Why "average down" comes naturally to the average Joe?

Discussion in 'Risk Management' started by turkeyneck, Oct 24, 2008.

  1. Because averaging down always works if:

    A. You wait long enough.

    B. You don't overleverage.
     
    #31     Nov 1, 2008
  2. Define long enough.

    There are far better ways to trade with infinitely less risk. Funny because in the end it's all about the risk.

    TV
     
    #32     Nov 1, 2008

  3. C. Have unlimited capital.
     
    #33     Nov 1, 2008
  4. Not on stocks.

    Stocks go to zero and stop trading.

    Then what?

    On ETFS like SPY and QQQQ, and even more specialized ETFS like XLF and XHB, sure. Now.

    Then again, those who averaged down on the QQQQ in June 2000 are still waiting. They may be waiting for 10, 20, or more years.

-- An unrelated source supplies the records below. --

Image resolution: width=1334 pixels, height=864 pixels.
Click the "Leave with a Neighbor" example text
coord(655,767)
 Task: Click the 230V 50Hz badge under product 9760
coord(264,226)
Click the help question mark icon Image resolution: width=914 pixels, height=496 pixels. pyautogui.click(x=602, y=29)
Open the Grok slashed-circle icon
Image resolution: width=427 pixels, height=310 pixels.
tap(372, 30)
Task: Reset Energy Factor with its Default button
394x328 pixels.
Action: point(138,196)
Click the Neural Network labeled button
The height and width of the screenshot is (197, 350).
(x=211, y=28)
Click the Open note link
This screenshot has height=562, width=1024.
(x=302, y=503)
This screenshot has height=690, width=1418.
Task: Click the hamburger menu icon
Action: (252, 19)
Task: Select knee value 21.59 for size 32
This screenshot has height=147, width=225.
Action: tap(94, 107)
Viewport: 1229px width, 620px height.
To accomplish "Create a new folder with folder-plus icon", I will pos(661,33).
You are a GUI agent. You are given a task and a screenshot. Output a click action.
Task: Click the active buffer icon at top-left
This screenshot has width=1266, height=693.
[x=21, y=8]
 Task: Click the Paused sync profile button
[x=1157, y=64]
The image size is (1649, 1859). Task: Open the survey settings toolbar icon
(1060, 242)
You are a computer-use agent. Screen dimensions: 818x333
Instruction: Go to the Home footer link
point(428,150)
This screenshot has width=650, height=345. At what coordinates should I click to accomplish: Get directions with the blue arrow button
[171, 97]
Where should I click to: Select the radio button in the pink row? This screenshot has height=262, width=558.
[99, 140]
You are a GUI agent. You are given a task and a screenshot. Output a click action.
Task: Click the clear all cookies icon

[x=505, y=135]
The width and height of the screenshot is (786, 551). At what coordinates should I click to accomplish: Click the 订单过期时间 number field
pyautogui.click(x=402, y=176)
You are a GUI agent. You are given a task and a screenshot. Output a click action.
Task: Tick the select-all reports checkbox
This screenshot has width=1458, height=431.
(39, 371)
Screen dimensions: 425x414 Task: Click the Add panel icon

    The question in the end is not if averaging down 'works", but rather what is best in terms of risk/reward over time.
     
    #34     Nov 1, 2008
  5. mike007

    mike007

    Why not just cut a loss quickly when it is small and then look to re-enter at a lower price?
     
    #35     Nov 1, 2008
  6. mike007

    mike007

    Tell the share holders of Lehman that.
     
    #36     Nov 1, 2008
  7. Most investors fund their retirement accounts, saving as they go; so they may keep contributing for years (and they should).